It's not about Apple or PC. oke:
yeah, well, back then people would argue about who was better, Burger King or Macdonalds..we were quite ignorant about computers back then, still are....try explaining inverted delay in microchips (MOSFETS) as the reason why computers were so slow back then
I don't quite agree Ed. I bought my first Commodore at this time, a CBM with floppy disks. It was so hard to boot that I had to learn about programming in order to use it. Now, that technology has become so easy to use that I don't know how it works anymore.
I'll drink to that.You got it Scott.:clap::clap::clap:
Transmission Control Protocol allowed all different computer networks around the world to communicate. The official date of adoption of the new protocol, known today as TCP/IP, made the Internet, and this forum possible. And that's worth celebrating.
That was fast!
I can remember when my husband was looking forward to the time when a computer would hold a megabyte of memory. Way long time ago! It's ironic that now he is not very computer literate, though he uses his a lot, and I'm considered to be the computer person in our home!We had a mainframe in the press room in Montreal with One megabyte of memory for about 70 journalists. Every couple of days, we would get the message on our computer station saying: ''Drum almost full''. So the technician would ''empty'' the drum and we could work again.

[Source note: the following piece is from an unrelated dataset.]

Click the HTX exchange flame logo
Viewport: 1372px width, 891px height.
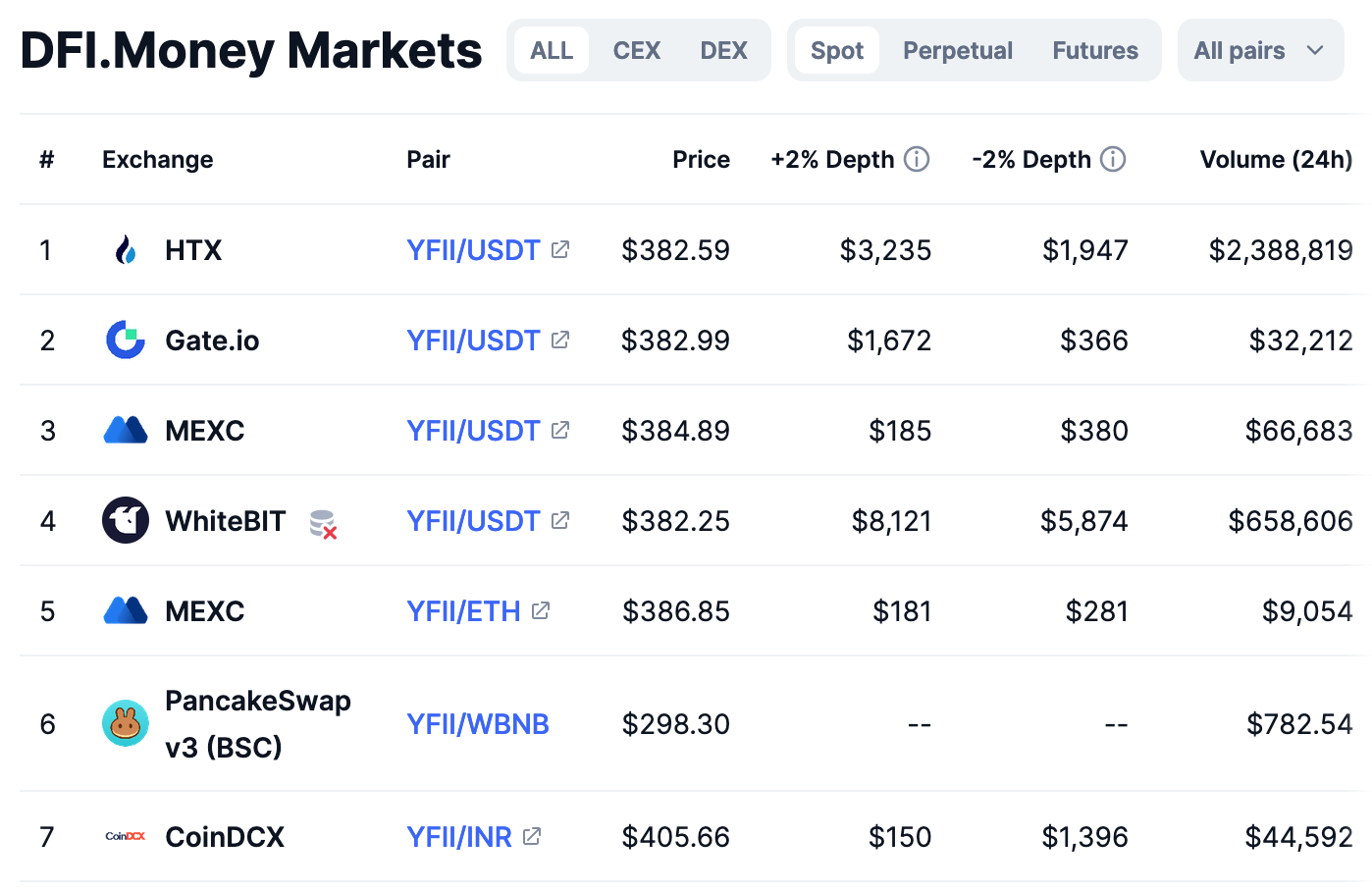pyautogui.click(x=126, y=250)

Once the computer went down for a whole month. For weeks, I saw all kind of computer experts walk in and out the room with no resulting fix. Eventually, some aliens dressed up in Japanese or Chinese skins showed up and the mainframe worked again. We had to work with typewriters and a Commodore 64 in the meantime.
I still have pieces of that mainframe computer at home with the plaque that was on it saying Hendrix. My little piece of computer history.